# Cleveland Mob Goes to Hollywood



## Wow (May 17, 2010)

The oldtimers out there lived through this stuff in the 70's. Everybody was getting bombed. The real wiseguys made the papers when they got "blowed up". The new film "Kill the Irishman" chronicles the life of Danny Greene. I had no Idea the Cleveland mob was so influential. They took over the Desert inn from Bugsy Siegal in Vegas in the 40's. They were represented on the Mob commission by the Genovese family. My own grandmother supported her family,working as a cook for Morris "Mushy" Wexler at The Theatrical Grill
at 711 Short Vincent Ave.,in the late 30's & 40's. It's a small world. Does anyone remember what it was like then?-- Tim...........................................................................................................................


----------



## powrguy (Sep 4, 2010)

Yeah; I was on the Danny Green Trial jury.


----------



## Wow (May 17, 2010)

powrguy said:


> yeah; i was on the danny green trial jury.

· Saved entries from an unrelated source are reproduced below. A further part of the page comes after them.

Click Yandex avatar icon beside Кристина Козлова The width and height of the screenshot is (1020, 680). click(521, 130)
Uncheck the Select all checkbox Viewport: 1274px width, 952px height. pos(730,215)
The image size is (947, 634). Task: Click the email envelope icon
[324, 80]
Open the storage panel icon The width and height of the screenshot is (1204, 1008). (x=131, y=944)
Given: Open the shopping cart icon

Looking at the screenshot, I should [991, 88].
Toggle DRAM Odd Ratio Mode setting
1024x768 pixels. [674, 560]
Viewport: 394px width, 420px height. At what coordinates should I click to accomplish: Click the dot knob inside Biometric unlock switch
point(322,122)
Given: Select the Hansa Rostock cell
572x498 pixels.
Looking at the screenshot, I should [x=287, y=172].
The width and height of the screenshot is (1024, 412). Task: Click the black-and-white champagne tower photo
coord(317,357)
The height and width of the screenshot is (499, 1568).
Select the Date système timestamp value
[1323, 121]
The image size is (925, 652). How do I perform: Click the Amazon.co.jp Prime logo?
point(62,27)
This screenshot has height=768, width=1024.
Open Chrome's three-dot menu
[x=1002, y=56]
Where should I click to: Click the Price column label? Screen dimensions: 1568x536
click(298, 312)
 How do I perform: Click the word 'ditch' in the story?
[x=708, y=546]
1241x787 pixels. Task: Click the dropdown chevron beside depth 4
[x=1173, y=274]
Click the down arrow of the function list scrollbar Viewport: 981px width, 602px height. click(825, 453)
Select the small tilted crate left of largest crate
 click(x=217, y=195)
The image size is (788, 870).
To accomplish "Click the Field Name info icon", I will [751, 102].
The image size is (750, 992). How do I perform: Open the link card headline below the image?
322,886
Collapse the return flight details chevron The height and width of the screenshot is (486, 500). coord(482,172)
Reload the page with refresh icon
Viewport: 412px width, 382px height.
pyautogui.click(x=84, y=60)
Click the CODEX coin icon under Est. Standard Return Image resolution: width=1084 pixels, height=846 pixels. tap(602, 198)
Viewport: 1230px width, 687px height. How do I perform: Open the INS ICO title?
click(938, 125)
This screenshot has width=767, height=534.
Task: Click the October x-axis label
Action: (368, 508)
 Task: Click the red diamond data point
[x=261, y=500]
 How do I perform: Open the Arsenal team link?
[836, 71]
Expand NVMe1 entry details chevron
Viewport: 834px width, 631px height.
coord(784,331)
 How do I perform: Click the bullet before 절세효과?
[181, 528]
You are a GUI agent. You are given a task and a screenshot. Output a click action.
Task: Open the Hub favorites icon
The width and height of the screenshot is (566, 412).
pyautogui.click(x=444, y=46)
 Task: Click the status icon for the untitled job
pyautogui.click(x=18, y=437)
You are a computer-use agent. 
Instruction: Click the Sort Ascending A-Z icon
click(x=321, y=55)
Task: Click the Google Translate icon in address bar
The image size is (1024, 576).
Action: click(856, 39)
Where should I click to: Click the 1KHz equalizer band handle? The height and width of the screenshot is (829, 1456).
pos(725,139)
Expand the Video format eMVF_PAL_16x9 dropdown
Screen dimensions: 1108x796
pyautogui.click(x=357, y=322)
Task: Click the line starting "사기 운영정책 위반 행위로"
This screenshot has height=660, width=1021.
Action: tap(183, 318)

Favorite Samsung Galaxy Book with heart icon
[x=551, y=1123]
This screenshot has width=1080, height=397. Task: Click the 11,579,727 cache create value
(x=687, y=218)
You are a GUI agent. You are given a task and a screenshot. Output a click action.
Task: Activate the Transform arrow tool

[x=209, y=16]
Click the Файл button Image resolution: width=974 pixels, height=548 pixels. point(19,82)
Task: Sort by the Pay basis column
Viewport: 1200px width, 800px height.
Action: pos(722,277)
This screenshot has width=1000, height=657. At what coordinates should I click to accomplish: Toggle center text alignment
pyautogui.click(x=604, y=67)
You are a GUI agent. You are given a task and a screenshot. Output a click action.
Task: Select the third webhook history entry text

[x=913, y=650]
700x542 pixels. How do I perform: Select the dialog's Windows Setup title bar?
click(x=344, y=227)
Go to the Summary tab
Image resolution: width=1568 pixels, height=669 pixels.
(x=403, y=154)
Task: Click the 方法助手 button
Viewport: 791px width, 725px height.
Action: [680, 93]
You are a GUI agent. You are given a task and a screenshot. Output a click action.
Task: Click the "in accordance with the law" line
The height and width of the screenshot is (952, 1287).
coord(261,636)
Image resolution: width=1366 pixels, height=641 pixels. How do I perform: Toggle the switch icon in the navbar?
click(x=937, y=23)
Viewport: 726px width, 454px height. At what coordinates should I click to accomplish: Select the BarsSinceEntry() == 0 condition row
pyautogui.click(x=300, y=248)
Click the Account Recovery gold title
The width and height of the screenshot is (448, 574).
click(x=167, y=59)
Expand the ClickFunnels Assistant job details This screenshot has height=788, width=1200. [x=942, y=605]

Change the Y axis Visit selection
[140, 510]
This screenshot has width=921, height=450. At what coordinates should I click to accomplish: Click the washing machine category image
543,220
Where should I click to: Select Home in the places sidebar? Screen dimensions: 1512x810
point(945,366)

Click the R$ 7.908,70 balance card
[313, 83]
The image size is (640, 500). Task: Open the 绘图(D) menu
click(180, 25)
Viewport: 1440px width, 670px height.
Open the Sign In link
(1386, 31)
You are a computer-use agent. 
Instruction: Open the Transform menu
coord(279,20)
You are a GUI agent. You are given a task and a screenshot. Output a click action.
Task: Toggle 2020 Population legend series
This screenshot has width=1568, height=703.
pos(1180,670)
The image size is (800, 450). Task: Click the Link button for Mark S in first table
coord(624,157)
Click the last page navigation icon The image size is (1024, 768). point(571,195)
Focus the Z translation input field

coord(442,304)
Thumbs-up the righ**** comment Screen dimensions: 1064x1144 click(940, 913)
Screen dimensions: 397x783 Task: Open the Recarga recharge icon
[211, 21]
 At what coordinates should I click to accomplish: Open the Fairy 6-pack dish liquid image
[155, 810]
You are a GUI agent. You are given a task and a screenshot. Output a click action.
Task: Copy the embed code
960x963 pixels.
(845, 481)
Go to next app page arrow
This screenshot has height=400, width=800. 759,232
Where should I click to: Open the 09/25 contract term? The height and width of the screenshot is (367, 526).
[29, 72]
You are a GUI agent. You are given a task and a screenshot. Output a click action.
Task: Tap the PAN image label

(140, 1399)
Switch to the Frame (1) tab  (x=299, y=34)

no way!!!!!...............................


----------



## freyedknot (Apr 10, 2004)

i worked in a bar that was being forced to pay $250.00 a week to the irish mob. and their enforcers would come in and beat up a few patrons if you had and negative feelings about paying the vigorish. i knew a few of the enforcers and they are still in jail. some for murder of course.


----------



## Snakecharmer (Apr 9, 2008)

My first boss (owner of a restaurant) ended up in a trunk of a caddy with a bullet in his head. Italian Mob. A sniper took out a mob golfer on Orchard Hills golf course in Chesterland. Their used to be a memorial sign on the hole. Gave an all new meaning to "Hole in One"....

Anybody see the movie? I want to go and since its only in 3 theaters I don't think it will be around long. Even my 80+ mother wants to go..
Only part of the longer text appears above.